# What the task asks
No pictures, please. Output the lines from the start of the data through the line that contains "Viewport: 1170px width, 600px height.", both included, exactly as they stand.
———
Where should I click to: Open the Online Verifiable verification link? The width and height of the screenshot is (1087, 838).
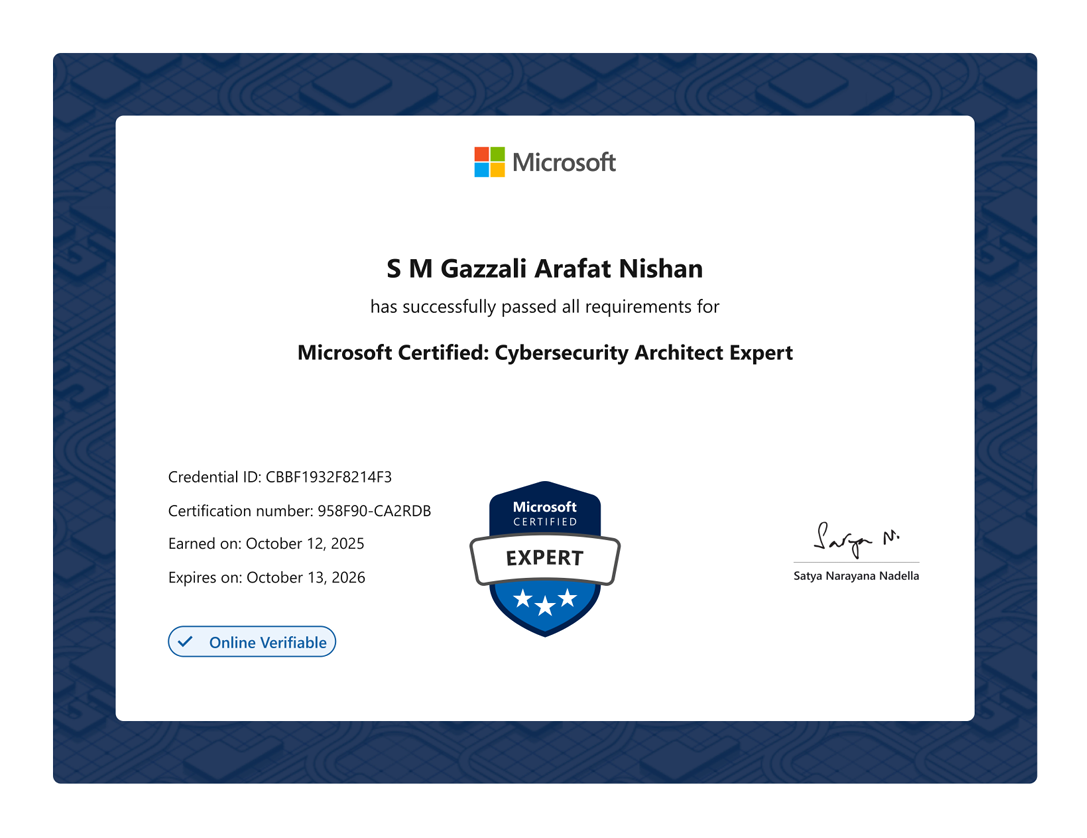pyautogui.click(x=252, y=641)
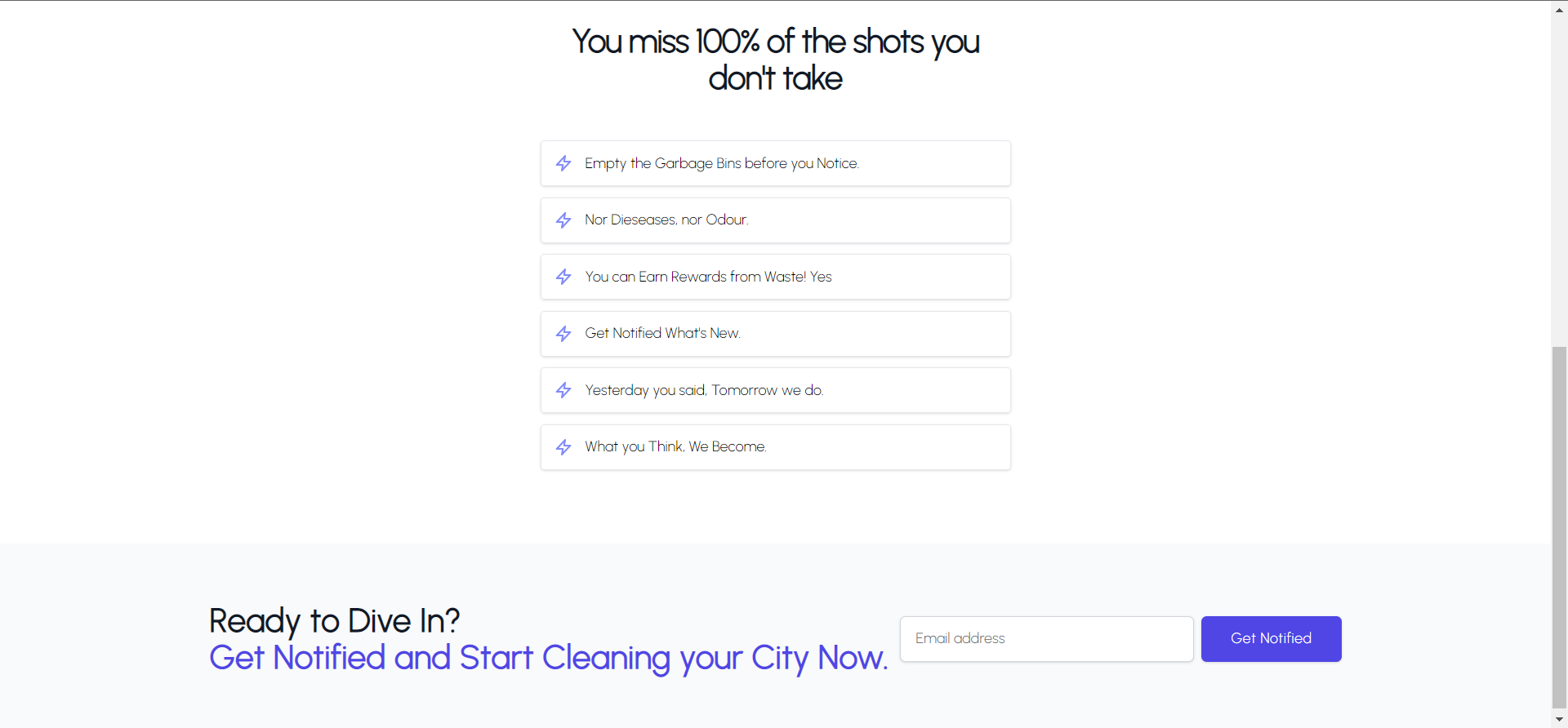This screenshot has height=728, width=1568.
Task: Click the What you Think, We Become text
Action: click(675, 446)
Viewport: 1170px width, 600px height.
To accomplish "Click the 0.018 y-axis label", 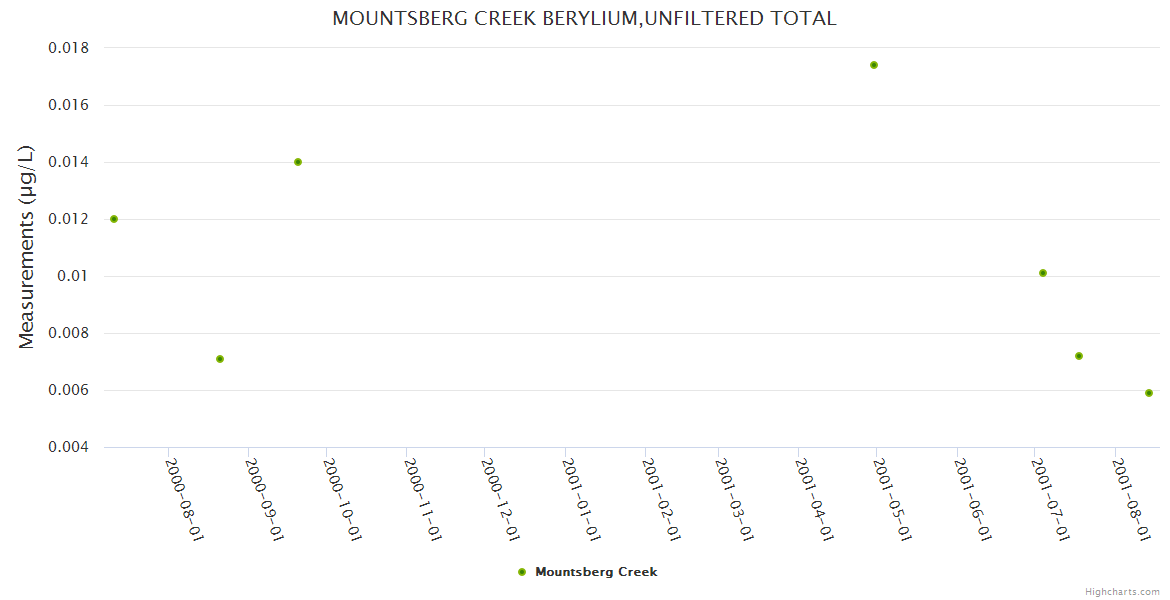I will (x=69, y=48).
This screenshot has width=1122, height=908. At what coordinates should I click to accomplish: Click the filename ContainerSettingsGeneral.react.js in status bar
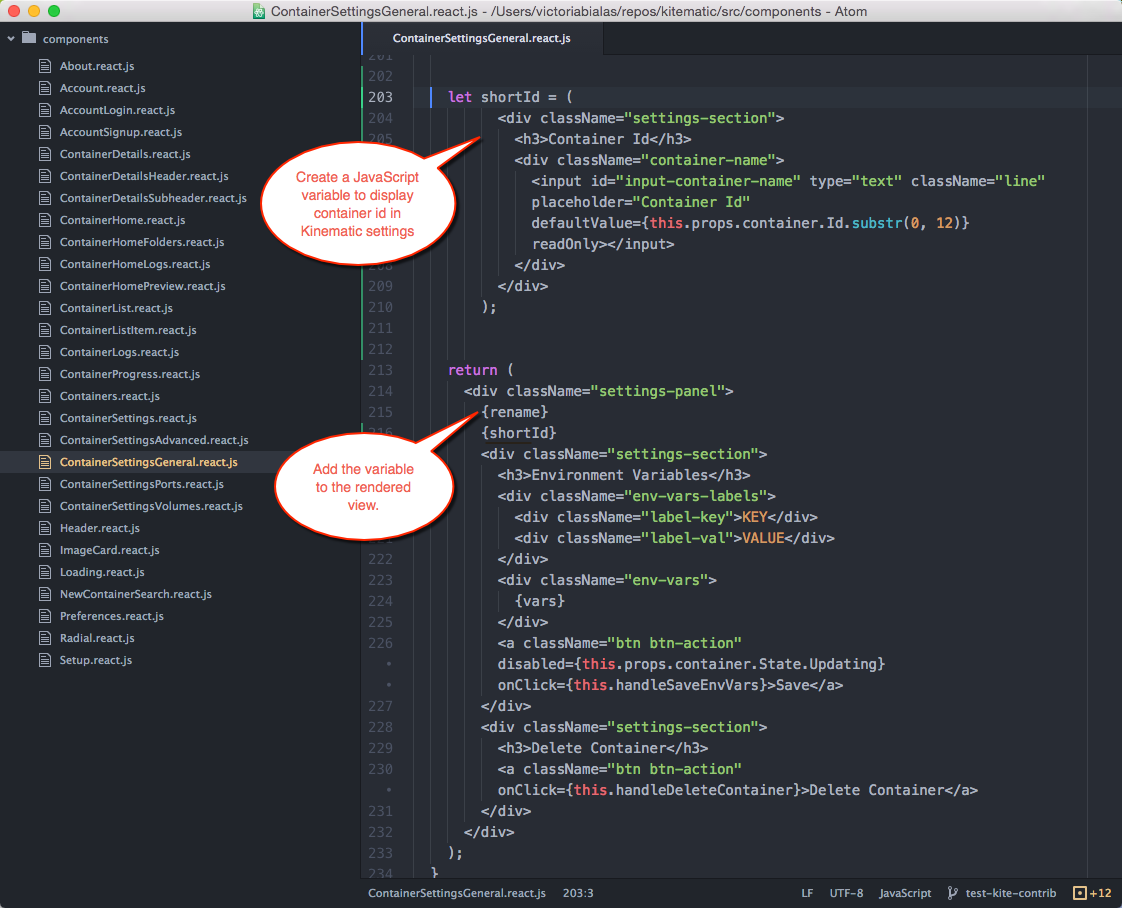coord(457,893)
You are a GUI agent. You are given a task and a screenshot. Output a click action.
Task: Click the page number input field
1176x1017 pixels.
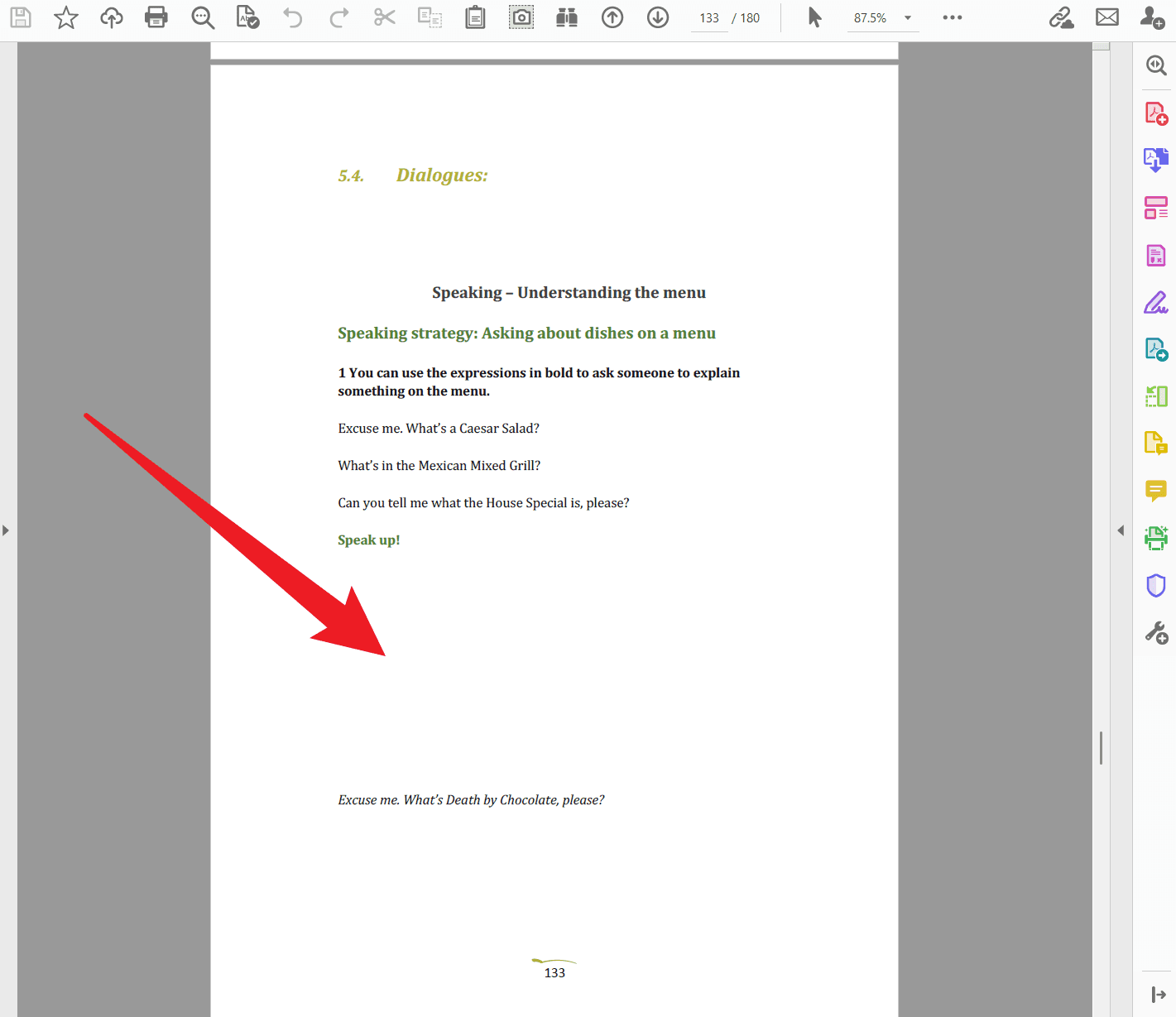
———
# Result of this task
Where should I click to: Open the Online Verifiable verification link? The width and height of the screenshot is (1087, 838).
pyautogui.click(x=252, y=641)
This screenshot has height=728, width=1568.
Task: Click the What you Think, We Become text
Action: click(675, 446)
Viewport: 1170px width, 600px height.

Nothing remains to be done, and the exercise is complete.